Known as ‘rabatòn’ in the local dialect, these glorious large baked spinach ricotta gnocchi come from Alessandria in Piemonte (Piedmont) in Northern Italy. Made with spinach and Swiss chard and ricotta these Italian dumplings are both luxurious and light. Traditionally baked with butter and sage, this homemade gnocchi dish is perfect as a starter for special occasions and holidays!
A little rabatòn history!
Traditionally made with Swiss chard and spinach or nettles and wild field herbs and greens (erbette di campo), these divine homemade gnocchi are a traditional dish from a historical area east of the city of Alessandria, known as La Fraschetta. This is where, in 1800, Napoleon fought and won the battle of Marengo against the Austrians.

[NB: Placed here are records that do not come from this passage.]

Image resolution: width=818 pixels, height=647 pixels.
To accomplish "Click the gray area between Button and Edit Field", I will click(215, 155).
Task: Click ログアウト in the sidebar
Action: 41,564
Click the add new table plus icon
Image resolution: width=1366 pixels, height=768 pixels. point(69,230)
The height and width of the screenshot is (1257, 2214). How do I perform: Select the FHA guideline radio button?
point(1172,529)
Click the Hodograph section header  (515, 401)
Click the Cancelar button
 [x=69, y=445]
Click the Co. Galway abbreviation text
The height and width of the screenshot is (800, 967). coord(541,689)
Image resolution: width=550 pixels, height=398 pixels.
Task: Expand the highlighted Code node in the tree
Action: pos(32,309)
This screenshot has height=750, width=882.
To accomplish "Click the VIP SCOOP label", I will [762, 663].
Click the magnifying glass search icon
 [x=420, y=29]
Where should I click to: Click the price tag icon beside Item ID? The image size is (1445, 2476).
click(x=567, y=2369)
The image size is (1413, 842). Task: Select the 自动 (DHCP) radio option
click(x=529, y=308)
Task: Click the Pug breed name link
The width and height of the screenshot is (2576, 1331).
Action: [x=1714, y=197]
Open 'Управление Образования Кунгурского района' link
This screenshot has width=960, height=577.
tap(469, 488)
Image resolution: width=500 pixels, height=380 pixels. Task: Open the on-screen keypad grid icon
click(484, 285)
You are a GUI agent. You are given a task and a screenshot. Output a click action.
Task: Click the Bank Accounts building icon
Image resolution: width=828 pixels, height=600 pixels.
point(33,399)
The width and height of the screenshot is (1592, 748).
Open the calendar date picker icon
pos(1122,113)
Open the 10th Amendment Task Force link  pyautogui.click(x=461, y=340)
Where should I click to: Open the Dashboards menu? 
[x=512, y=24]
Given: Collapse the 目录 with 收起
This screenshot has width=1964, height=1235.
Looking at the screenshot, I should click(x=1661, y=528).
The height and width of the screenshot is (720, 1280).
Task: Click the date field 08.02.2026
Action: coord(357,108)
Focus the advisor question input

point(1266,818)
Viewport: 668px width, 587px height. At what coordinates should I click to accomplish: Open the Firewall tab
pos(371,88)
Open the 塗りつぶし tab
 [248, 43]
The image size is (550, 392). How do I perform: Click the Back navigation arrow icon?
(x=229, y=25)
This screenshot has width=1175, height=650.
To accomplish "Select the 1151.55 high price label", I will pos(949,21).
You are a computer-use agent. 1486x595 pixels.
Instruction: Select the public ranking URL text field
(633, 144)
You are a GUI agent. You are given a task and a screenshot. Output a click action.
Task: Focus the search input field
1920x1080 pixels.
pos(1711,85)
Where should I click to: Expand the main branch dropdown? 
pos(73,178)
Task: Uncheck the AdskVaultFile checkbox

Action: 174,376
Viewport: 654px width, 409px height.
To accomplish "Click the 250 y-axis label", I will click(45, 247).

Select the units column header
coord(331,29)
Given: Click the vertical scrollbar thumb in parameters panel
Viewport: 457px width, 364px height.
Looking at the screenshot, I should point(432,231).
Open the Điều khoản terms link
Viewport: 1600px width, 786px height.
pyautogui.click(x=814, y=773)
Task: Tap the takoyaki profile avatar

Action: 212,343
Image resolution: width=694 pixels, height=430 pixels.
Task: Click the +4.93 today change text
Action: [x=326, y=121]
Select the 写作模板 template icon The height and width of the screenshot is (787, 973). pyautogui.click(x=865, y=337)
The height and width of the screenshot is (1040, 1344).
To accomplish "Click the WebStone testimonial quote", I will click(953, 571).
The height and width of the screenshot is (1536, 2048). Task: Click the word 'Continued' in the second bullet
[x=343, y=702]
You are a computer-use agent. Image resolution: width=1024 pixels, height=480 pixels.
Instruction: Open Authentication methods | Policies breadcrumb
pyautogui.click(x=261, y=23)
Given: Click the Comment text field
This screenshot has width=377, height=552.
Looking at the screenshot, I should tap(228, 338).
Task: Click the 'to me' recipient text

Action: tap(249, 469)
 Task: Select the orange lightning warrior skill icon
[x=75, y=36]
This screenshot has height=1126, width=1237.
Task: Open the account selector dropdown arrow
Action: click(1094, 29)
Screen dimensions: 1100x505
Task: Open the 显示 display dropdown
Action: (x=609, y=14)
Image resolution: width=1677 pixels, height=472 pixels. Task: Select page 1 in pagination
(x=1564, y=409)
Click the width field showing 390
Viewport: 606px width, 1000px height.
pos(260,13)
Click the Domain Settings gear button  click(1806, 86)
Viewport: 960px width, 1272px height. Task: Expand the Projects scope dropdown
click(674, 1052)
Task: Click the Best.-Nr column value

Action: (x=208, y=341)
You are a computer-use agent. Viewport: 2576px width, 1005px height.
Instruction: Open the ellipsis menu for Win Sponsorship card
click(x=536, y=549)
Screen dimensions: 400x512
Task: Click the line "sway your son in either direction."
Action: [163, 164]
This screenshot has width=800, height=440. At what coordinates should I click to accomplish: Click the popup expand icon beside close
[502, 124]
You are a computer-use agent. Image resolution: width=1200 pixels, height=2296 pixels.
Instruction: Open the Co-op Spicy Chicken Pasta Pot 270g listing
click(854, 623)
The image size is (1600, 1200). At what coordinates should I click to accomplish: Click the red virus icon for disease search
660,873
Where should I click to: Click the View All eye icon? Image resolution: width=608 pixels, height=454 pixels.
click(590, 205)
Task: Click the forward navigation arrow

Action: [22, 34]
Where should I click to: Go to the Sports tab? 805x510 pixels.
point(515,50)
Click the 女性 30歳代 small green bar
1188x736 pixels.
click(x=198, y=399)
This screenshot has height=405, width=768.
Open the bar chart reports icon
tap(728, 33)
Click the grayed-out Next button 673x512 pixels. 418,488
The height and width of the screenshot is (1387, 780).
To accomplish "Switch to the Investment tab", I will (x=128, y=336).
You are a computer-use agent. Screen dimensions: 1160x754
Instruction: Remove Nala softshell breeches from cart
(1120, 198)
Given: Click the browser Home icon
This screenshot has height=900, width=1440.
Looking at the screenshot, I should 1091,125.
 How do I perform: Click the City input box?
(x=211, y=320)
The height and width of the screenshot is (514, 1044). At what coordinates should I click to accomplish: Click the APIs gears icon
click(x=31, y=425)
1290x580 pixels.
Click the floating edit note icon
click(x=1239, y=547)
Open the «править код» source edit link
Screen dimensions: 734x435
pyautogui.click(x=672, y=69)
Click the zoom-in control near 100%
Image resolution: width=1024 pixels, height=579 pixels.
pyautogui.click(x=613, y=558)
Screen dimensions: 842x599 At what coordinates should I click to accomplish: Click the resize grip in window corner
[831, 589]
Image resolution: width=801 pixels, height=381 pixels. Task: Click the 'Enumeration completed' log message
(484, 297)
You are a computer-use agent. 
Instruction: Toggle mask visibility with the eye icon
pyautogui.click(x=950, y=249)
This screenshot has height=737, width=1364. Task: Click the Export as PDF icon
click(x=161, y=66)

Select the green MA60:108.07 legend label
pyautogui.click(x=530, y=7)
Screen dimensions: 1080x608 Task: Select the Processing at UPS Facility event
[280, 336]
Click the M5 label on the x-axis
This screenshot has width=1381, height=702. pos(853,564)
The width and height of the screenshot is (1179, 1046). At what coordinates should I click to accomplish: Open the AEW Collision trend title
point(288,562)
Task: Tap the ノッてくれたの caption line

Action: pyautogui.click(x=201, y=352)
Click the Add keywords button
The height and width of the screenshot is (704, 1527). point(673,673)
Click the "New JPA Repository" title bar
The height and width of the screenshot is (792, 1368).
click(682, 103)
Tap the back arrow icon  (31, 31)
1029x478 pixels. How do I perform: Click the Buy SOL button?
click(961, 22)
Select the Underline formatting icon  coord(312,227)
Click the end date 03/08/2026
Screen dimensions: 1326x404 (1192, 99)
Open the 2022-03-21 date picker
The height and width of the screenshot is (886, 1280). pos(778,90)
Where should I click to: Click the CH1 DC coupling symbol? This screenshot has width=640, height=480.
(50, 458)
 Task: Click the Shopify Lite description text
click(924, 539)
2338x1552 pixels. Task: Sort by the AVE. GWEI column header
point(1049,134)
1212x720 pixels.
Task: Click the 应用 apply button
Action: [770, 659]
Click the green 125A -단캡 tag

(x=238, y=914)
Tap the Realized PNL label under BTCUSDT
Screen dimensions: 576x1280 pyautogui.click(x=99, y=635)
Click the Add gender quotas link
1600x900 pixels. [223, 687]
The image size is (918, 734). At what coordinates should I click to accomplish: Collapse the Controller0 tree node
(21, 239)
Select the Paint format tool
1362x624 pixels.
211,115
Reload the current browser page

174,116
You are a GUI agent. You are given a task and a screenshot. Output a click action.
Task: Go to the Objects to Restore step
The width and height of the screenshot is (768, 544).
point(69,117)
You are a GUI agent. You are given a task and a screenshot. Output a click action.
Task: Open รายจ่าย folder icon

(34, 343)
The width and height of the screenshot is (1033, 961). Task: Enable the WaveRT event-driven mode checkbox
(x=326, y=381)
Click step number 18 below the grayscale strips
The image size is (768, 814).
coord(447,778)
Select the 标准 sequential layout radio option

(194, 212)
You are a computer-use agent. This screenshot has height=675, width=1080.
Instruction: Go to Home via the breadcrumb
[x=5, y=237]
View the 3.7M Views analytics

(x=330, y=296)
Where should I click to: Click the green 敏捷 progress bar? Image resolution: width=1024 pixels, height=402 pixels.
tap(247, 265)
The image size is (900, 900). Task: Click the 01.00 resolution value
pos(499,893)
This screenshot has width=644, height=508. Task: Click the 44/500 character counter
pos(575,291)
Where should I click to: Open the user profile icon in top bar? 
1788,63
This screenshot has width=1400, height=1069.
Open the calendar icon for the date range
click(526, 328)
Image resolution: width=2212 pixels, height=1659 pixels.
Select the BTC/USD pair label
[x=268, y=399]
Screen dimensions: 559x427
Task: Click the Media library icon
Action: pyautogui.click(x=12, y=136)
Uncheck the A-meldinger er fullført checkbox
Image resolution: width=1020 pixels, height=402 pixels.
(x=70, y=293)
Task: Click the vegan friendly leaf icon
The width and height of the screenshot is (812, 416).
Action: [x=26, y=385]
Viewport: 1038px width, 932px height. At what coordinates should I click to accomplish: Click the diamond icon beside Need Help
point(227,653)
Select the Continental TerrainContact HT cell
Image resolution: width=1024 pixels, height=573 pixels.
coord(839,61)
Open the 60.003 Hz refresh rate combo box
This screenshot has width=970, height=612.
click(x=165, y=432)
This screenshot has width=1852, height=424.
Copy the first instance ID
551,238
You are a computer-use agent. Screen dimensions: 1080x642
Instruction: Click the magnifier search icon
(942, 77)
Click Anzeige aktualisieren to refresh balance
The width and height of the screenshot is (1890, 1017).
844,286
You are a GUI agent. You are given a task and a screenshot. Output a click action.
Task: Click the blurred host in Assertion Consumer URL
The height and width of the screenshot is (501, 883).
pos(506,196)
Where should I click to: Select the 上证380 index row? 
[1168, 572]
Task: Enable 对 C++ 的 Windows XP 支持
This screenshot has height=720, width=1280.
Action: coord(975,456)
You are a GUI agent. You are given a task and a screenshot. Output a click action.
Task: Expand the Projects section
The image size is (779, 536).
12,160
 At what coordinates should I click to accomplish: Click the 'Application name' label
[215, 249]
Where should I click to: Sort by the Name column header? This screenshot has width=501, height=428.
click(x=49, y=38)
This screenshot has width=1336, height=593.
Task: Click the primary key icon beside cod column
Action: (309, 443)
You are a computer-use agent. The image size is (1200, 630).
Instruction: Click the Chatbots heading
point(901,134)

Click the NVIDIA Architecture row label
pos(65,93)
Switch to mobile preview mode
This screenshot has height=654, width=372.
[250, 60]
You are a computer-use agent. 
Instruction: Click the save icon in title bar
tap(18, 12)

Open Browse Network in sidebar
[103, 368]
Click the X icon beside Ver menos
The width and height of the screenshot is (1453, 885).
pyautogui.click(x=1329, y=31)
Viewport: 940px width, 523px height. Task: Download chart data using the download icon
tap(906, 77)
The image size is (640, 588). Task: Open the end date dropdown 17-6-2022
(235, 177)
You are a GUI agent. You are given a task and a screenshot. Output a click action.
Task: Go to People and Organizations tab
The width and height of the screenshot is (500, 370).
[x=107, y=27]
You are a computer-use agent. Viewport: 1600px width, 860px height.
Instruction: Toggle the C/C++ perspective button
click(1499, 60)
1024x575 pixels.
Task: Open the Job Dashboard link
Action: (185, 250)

La Fraschetta is an agricultural area made up of 8 small towns and villages located on what is known as the Alessandria plain. One of these villages is called Litta Parodi and it is here that rabatòn is said to have originated. In fact, every year the village holds a rabatòn festival in September.
According to some food historians, these large spinach gnocchi were originally made with ricotta and wild greens and herbs bartered for bread and other foods by herders travelling through with their cattle to the summer mountain pastures from the lowlands in the spring. Local women would then make the gnocchi by mixing eggs and bread with the ricotta and greens.
What are Italian erbette di campo?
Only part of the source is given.